We’ve had a few cold nights here in New Jersey. Fall has arrived. I’m excited about that because it’s one of my favorite times to fish for bass. Big or little, they’re aggressive so you don’t need a tackle box that weighs 40 pounds to catch them. All you need to do is find the forage and throw any of the five baits I’m going to tell you about over the next month.
You can’t put too much importance on what I just said about the forage. There is no time — and I do mean NO time — of the year when forage is more important than in the fall and early winter. The bass aren’t thinking about anything other than eating, absolutely nothing else matters to them.
Because I have five primary fall and early winter lures I’m going to do this blog in five parts. The first will cover buzzbaits. Then we’ll talk about walking sticks, single arm spinnerbaits, triple blade spinnerbaits and, last but darn sure not the least, swimbaits.
Here we go…
Once the water drops to 70 degrees or lower I love to break out my buzzbait collection. Bass will absolutely kill them as they churn across the water’s surface.
My favorite is the Molix SS Super Squeaky Buzzbait. It has a design that’s different from other buzzbaits. The point of the hook is in line with the shaft of the rotating blade. This makes it fish more like an inline lure than a traditional buzzbait.

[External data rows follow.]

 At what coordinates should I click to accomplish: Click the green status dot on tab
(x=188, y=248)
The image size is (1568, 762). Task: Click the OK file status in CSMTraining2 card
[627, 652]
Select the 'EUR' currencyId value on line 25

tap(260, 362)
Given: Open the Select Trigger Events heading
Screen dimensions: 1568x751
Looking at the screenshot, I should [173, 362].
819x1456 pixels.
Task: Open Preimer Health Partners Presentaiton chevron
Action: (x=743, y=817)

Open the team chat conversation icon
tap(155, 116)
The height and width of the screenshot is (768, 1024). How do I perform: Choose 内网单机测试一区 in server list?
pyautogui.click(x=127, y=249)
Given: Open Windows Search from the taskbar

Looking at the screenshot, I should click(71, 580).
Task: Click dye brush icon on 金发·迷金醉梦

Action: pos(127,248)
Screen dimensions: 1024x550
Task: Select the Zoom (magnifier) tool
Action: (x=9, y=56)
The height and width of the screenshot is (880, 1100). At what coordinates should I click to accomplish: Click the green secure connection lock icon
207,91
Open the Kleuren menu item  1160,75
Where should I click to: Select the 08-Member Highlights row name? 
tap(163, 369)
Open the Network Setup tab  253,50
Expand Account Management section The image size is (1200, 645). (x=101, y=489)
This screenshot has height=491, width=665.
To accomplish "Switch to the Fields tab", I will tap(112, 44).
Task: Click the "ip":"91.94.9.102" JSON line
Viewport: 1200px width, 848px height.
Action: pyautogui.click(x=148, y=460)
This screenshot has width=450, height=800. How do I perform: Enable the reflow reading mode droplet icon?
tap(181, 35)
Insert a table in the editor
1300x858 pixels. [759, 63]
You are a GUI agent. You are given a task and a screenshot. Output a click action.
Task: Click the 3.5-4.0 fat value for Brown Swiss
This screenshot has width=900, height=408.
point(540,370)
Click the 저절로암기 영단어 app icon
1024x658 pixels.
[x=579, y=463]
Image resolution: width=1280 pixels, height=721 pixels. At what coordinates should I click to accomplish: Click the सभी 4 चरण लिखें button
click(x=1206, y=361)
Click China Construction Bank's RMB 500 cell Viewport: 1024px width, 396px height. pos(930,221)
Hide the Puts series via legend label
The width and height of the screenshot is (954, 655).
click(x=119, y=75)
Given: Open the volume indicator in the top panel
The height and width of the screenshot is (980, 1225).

The biggest positive about that is that you can get this bait to the top with just a couple of turns of your reel handle instead of the usual eight or nine. That’s a big advantage. That puts it in fish catching mode longer. In addition to that we put a rivet in exactly the right place to create a loud, fish attracting squeal as the blade turns.
This bait comes in seven colors and weighs 1/2 ounce.
If I want something a little more subtle, I go with the Molix Lover Buzz SS Mini. It has the same basic design but only weighs 1/4 ounce. It’s offered in six colors.
Color choice at this time of the year can be important. I like to think of fall and early winter colors in three categories — light, dark and flashy. I use light when the forage has a light hue to it, dark when it doesn’t and flash when the water has some color to it or when I want to show them something they aren’t seeing every day.
These lures are at their best when you’re fishing around cover. Tree limbs extending from laydowns is the classic example of what I’m talking about, but they’re also good in leaves and twigs that have fallen into the water as well as around docks and whatever grass you can find.